=== What the exercise asks ===
Please print the records below exactly as they are.

(Data under study)

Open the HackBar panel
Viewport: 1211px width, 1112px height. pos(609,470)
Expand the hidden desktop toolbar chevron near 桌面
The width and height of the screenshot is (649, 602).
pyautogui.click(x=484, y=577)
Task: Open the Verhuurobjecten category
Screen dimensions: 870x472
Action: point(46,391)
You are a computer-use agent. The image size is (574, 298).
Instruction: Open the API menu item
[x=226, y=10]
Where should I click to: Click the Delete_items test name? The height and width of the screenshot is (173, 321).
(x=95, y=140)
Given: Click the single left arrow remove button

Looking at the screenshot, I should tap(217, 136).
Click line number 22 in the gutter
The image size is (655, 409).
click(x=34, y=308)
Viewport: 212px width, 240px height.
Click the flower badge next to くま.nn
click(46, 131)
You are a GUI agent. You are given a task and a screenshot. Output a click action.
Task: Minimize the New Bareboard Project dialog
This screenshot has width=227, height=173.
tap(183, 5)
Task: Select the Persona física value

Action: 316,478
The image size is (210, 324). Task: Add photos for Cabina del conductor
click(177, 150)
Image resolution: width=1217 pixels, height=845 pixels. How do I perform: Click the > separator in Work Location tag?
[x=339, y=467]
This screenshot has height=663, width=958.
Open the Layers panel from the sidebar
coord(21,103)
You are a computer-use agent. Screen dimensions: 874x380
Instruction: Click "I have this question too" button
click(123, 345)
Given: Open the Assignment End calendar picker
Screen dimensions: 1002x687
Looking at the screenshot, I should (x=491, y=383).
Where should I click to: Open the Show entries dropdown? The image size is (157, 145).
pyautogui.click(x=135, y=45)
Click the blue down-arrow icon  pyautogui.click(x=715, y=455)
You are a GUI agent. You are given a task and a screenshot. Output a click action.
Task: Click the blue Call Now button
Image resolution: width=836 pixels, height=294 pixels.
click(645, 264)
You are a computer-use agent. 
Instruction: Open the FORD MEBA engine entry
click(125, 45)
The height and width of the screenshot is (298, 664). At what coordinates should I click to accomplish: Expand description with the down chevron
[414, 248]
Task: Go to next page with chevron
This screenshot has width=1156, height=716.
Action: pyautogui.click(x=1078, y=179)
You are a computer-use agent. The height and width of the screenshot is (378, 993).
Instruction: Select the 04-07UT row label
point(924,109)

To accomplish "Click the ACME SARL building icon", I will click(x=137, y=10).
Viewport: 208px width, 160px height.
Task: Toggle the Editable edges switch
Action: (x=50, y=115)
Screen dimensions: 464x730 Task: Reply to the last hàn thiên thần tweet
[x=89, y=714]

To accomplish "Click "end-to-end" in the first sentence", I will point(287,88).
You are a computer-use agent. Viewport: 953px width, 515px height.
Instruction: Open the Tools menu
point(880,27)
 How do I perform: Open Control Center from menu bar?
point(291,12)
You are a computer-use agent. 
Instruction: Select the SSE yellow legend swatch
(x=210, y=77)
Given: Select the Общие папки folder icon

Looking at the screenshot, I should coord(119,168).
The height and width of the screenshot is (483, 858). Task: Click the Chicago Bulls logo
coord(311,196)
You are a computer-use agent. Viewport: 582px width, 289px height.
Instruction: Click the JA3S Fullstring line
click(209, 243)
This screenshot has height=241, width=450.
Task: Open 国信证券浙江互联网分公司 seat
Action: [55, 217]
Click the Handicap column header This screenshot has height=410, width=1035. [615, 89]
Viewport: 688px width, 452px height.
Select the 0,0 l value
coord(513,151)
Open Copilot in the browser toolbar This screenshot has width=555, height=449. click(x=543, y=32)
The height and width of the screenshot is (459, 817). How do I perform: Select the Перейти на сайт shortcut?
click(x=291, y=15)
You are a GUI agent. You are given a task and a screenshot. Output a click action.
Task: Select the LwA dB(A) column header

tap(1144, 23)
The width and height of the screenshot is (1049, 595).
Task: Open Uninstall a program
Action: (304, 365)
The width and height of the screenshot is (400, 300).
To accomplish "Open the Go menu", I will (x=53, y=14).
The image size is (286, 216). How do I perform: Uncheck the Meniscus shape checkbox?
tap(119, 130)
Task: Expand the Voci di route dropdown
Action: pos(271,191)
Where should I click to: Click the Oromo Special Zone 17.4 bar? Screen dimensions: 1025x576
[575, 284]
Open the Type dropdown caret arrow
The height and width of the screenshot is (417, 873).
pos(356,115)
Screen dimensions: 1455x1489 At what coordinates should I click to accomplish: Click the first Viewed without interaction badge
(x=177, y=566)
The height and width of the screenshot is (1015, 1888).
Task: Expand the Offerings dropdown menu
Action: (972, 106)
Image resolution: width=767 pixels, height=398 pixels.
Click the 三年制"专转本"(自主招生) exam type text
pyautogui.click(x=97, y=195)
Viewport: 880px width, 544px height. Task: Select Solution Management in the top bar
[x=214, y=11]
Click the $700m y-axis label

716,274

(End Data under study)

=== Reply to the task ===
Open the HackBar panel
Viewport: 1211px width, 1112px height. pos(609,470)
Expand the hidden desktop toolbar chevron near 桌面
The width and height of the screenshot is (649, 602).
pyautogui.click(x=484, y=577)
Task: Open the Verhuurobjecten category
Screen dimensions: 870x472
Action: point(46,391)
You are a computer-use agent. The image size is (574, 298).
Instruction: Open the API menu item
[x=226, y=10]
Where should I click to: Click the Delete_items test name? The height and width of the screenshot is (173, 321).
(x=95, y=140)
Given: Click the single left arrow remove button

Looking at the screenshot, I should tap(217, 136).
Click line number 22 in the gutter
The image size is (655, 409).
click(x=34, y=308)
Viewport: 212px width, 240px height.
Click the flower badge next to くま.nn
click(46, 131)
You are a GUI agent. You are given a task and a screenshot. Output a click action.
Task: Minimize the New Bareboard Project dialog
This screenshot has width=227, height=173.
tap(183, 5)
Task: Select the Persona física value

Action: 316,478
The image size is (210, 324). Task: Add photos for Cabina del conductor
click(177, 150)
Image resolution: width=1217 pixels, height=845 pixels. How do I perform: Click the > separator in Work Location tag?
[x=339, y=467]
This screenshot has height=663, width=958.
Open the Layers panel from the sidebar
coord(21,103)
You are a computer-use agent. Screen dimensions: 874x380
Instruction: Click "I have this question too" button
click(123, 345)
Given: Open the Assignment End calendar picker
Screen dimensions: 1002x687
Looking at the screenshot, I should (x=491, y=383).
Where should I click to: Open the Show entries dropdown? The image size is (157, 145).
pyautogui.click(x=135, y=45)
Click the blue down-arrow icon  pyautogui.click(x=715, y=455)
You are a GUI agent. You are given a task and a screenshot. Output a click action.
Task: Click the blue Call Now button
Image resolution: width=836 pixels, height=294 pixels.
click(645, 264)
You are a computer-use agent. 
Instruction: Open the FORD MEBA engine entry
click(125, 45)
The height and width of the screenshot is (298, 664). At what coordinates should I click to accomplish: Expand description with the down chevron
[414, 248]
Task: Go to next page with chevron
This screenshot has width=1156, height=716.
Action: pyautogui.click(x=1078, y=179)
You are a computer-use agent. The height and width of the screenshot is (378, 993).
Instruction: Select the 04-07UT row label
point(924,109)

To accomplish "Click the ACME SARL building icon", I will click(x=137, y=10).
Viewport: 208px width, 160px height.
Task: Toggle the Editable edges switch
Action: (x=50, y=115)
Screen dimensions: 464x730 Task: Reply to the last hàn thiên thần tweet
[x=89, y=714]

To accomplish "Click "end-to-end" in the first sentence", I will point(287,88).
You are a computer-use agent. Viewport: 953px width, 515px height.
Instruction: Open the Tools menu
point(880,27)
 How do I perform: Open Control Center from menu bar?
point(291,12)
You are a computer-use agent. 
Instruction: Select the SSE yellow legend swatch
(x=210, y=77)
Given: Select the Общие папки folder icon

Looking at the screenshot, I should coord(119,168).
The height and width of the screenshot is (483, 858). Task: Click the Chicago Bulls logo
coord(311,196)
You are a computer-use agent. Viewport: 582px width, 289px height.
Instruction: Click the JA3S Fullstring line
click(209, 243)
This screenshot has height=241, width=450.
Task: Open 国信证券浙江互联网分公司 seat
Action: [55, 217]
Click the Handicap column header This screenshot has height=410, width=1035. [615, 89]
Viewport: 688px width, 452px height.
Select the 0,0 l value
coord(513,151)
Open Copilot in the browser toolbar This screenshot has width=555, height=449. click(x=543, y=32)
The height and width of the screenshot is (459, 817). How do I perform: Select the Перейти на сайт shortcut?
click(x=291, y=15)
You are a GUI agent. You are given a task and a screenshot. Output a click action.
Task: Select the LwA dB(A) column header

tap(1144, 23)
The width and height of the screenshot is (1049, 595).
Task: Open Uninstall a program
Action: (304, 365)
The width and height of the screenshot is (400, 300).
To accomplish "Open the Go menu", I will (x=53, y=14).
The image size is (286, 216). How do I perform: Uncheck the Meniscus shape checkbox?
tap(119, 130)
Task: Expand the Voci di route dropdown
Action: pos(271,191)
Where should I click to: Click the Oromo Special Zone 17.4 bar? Screen dimensions: 1025x576
[575, 284]
Open the Type dropdown caret arrow
The height and width of the screenshot is (417, 873).
pos(356,115)
Screen dimensions: 1455x1489 At what coordinates should I click to accomplish: Click the first Viewed without interaction badge
(x=177, y=566)
The height and width of the screenshot is (1015, 1888).
Task: Expand the Offerings dropdown menu
Action: (972, 106)
Image resolution: width=767 pixels, height=398 pixels.
Click the 三年制"专转本"(自主招生) exam type text
pyautogui.click(x=97, y=195)
Viewport: 880px width, 544px height. Task: Select Solution Management in the top bar
[x=214, y=11]
Click the $700m y-axis label

716,274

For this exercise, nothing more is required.